Stevens T. Mason, the territorial governor of Michigan, held that the southern border of Michigan extended from the southern tip of Lake Michigan across to the city of Toledo. This resulted in a confrontation known as the Toledo War. Upon its settlement, Michigan received the Upper Peninsula as a consolation prize.
Bordering on four of the five Great Lakes, Michigan consists of two peninsulas, separated by the Straits of Mackinac, linking Lake Michigan and Lake Huron. Michigan's peninsulas are connected by the Mackinac Bridge. Completed in 1957, the five-mile-long Mackinac Bridge was then the longest suspension bridge in the world. As a six-year-old, I walked across that bridge with my family the day before it opened to automobile traffic. In all honesty, my father may have carried me part of the way.
North of the bridge, the Sault Ste. Marie Canals connect Lake Superior and Lake Huron for ship traffic.
I grew up in the Upper Peninsula of Michigan. The UP is the most northern of the state's two peninsulas. It is bordered primarily by Lake Superior to the north, separated from Ontario at the east end by the Saint Marys River, and bordered by Lake Huron and Lake Michigan along most of its southern border. A small portion of the peninsula extends into Wisconsin, as the state line follows the Montreal River, the Menominee River, and a line connecting them.
The Upper Peninsula makes up nearly thirty percent of the land area of the state, but just three percent of its population. Residents of the UP are known as Yoopers and have a strong regional identity. Every couple of decades, proposals are made to secede from Michigan and become a separate state, usually identified as Superior. Residents from the southern half of the UP feel that they have more in common with Wisconsin than with the Lower Peninsula, and it is common among Yoopers to refer to residents of the Lower Peninsula as Trolls because they live beneath the bridge.
While it is common for histories to begin with the first arrival of Europeans, this is because they have traditionally been the ones to write the histories. When Europeans first arrived on the North American continent, approximately 100,000 people were living in the Great Lakes region. The most influential of the tribes that lived in what is now Michigan was the Ottawa, Chippewa (Ojibwe), and Potawatomi.

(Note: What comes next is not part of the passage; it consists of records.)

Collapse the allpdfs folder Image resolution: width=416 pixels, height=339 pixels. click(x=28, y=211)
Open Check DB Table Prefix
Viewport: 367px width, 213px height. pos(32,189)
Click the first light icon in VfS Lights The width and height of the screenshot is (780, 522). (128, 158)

Originally united, they split into three tribes sometime prior to the 16th century, with the Ottawa remaining near Mackinac and in the Lower Peninsula, the Chippewa to the west and north into Wisconsin and the Upper Peninsula, and the Potawatomi moving along the eastern shores of Lake Michigan.
Michigan got its name from the Ojibwe word mishigamaa, which translates into "large water" or "large lake."

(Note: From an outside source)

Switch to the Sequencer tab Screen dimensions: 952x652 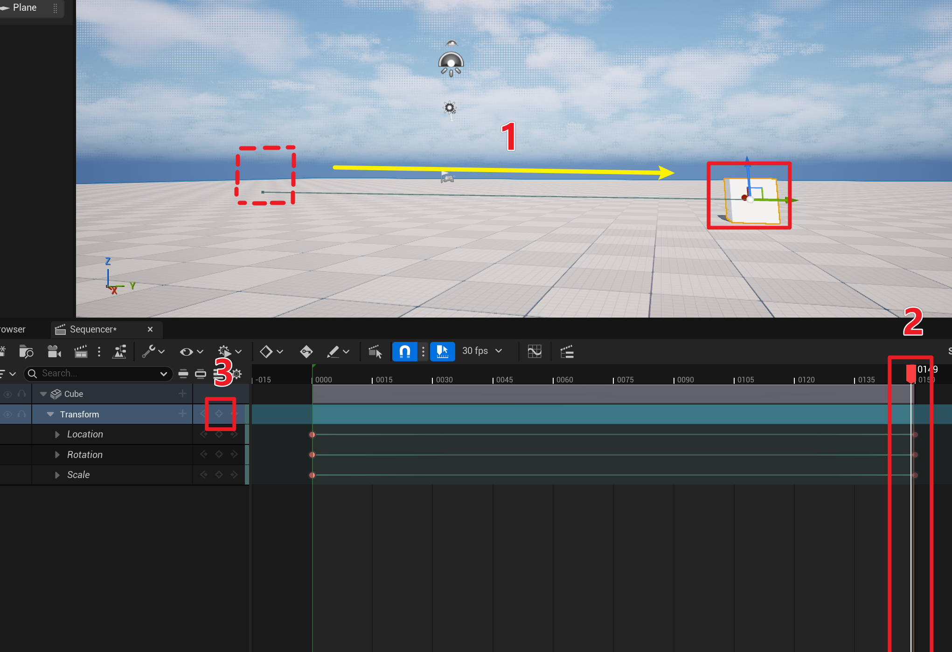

Although there are stories of Scandinavians, under Leif Ericson, having explored the area prior to the voyages of Amerigo Vespucci and Christopher Columbus in the late 15th century, the first Europeans to do more than explore the area was probably the French, who crossed the Saint Marys River around 1620, laying claim to the land, establishing fur trading posts and missions. The French and Indian War ceded the territory to Great Britain.
Sault Ste. Marie is the oldest European settlement in Michigan, although it had been settled by Native Americans more than 12,000 years ago. In the late 17th century, Father Jacques Marquette, a French Jesuit, founded a Catholic mission there. French colonists established a trading post nearby, and a fur-trading settlement quickly grew along the banks of the river.
American Indian tribes were unhappy with the British occupation because, while the French created alliances, the British treated the tribes as conquered people. In 1763, the tribes attempted to drive the British from the area in Pontiac's Rebellion, capturing Fort Michillimackinac and other smaller forts, killing hundreds of British. Although the Upper Peninsula was ceded to the new US government in the 1783 Treaty of Paris, the British did not give up control of the area until 1797.
When the Michigan Territory was established in 1805, it included only the Lower Peninsula. In 1819, the territory was expanded to include the Upper Peninsula, all of which later became Wisconsin, and part of Minnesota. However, when Michigan applied for statehood in the 1830s, the proposal included only the original boundaries.
However, Michigan became involved in an armed border dispute with Ohio. Michigan approved a constitution in 1835 and, although the territorial government ceased to exist, the state government was not yet recognized. President Andrew Jackson offered a compromise. In return for ceding the Toledo Strip to Ohio, Michigan would get the Upper Peninsula.